Sensing the frantic energy of these final moments, the human allies joined with the surging ants in their final gasp of strength. All the while, the eldest rampaged throughout the Legion ranks, throwing their weight around and absorbing an absurd amount of punishment as they sought to disrupt the enemy’s battleline.
“Break through!” Victor roared, lunging and chomping at the soldiers in front, buckling their line as the next wave of ants ran over her back to crash in again.
Every available ant joined the charge, and all along the line, the scene of fresh troops, with buran’chii support, surging into the Legion shields and swords was repeated. Soldiers, scouts, mages, healers, every ant present on the field of battle had joined this final assault in the hopes of finally breaking through. The enemy realised quickly what was happening and redoubled their efforts, fighting as a cohesive unit to stave the surge of ants.

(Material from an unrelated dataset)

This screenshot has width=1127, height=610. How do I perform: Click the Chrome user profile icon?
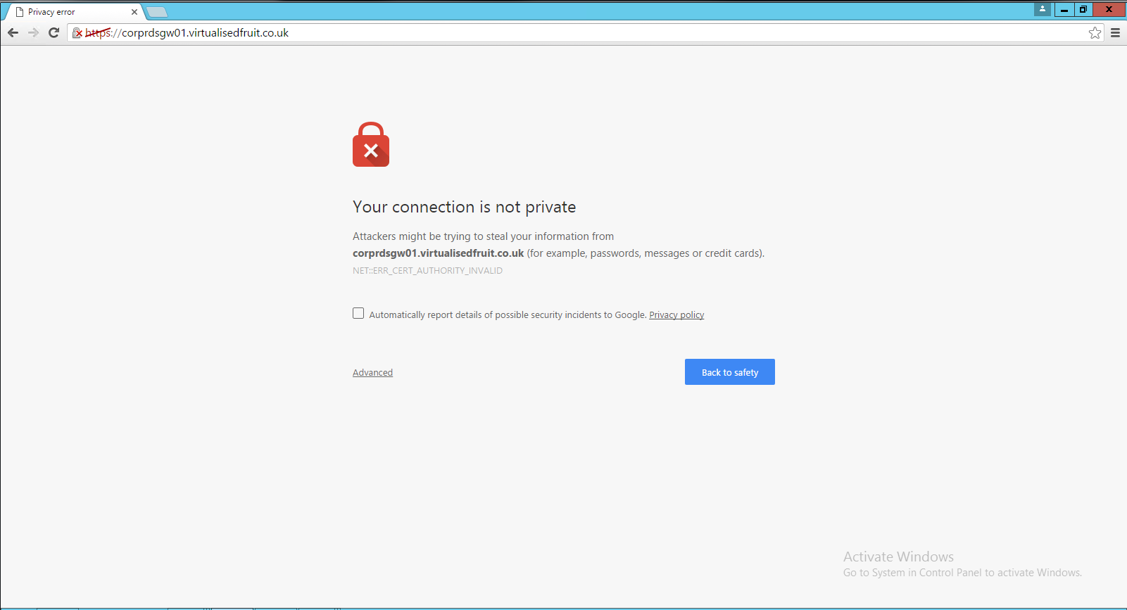coord(1043,9)
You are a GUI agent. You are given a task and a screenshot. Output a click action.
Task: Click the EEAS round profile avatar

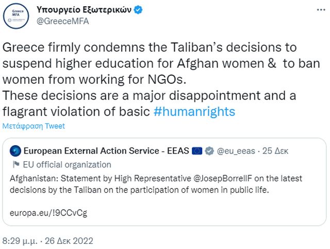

The ferocity of the battle had reached a frenetic peak. Neither side was willing to take a backward step, and in three short minutes, Victor witnessed hundreds of acts of selfless courage, skill, and sacrifice from both sides.
In the middle of it all, the diamond ant burned bright, like the flare of a candle on the verge of going out. No matter how the ants pressed, or how much ground they gained, the eldest remained always beyond reach. As if psychically linked with the colony itself, every time Victor surged along with her siblings, the eldest would also plunge deeper into the sea of Legion troops. Unable to reach their progenitor, the first of their kind, and most selfless defender, the ants of the colony only grew more frenzied, charging again and again into the enemy line to shove them back, heedless of their own injuries.
Victor could see the Legion’s strategy play out. They wanted to absorb the charge, give ground, and let the colony’s spirit break along with their momentum. In that moment, they would seek to return the pain they’d endured a hundredfold with a counter charge that would shatter the ant formation and break open the nest once and for all. Even knowing this, there was nothing Victor could do. All they could do was follow in the footsteps of their progenitor and charge into the blades of the enemy.
Suffused with the boost of their human allies, who roared and screamed as they raised their shaking arms and ran on unsteady legs, the colony unleashed its true ferocity on the Legion.
For one moment, one shining moment, Victor thought they would break. The eldest was unstoppable, and no matter how they tried, the Legionaries could not bring them down. Wherever they went, the Legion formation buckled and broke, opening gaps through which poured hundreds of giant ants who bit and crunched whatever they could find in their need to reach their saviour.
After driving so deep, and causing so much disruption, Victor saw the line on the verge of collapse and felt hope surge from deep within her core.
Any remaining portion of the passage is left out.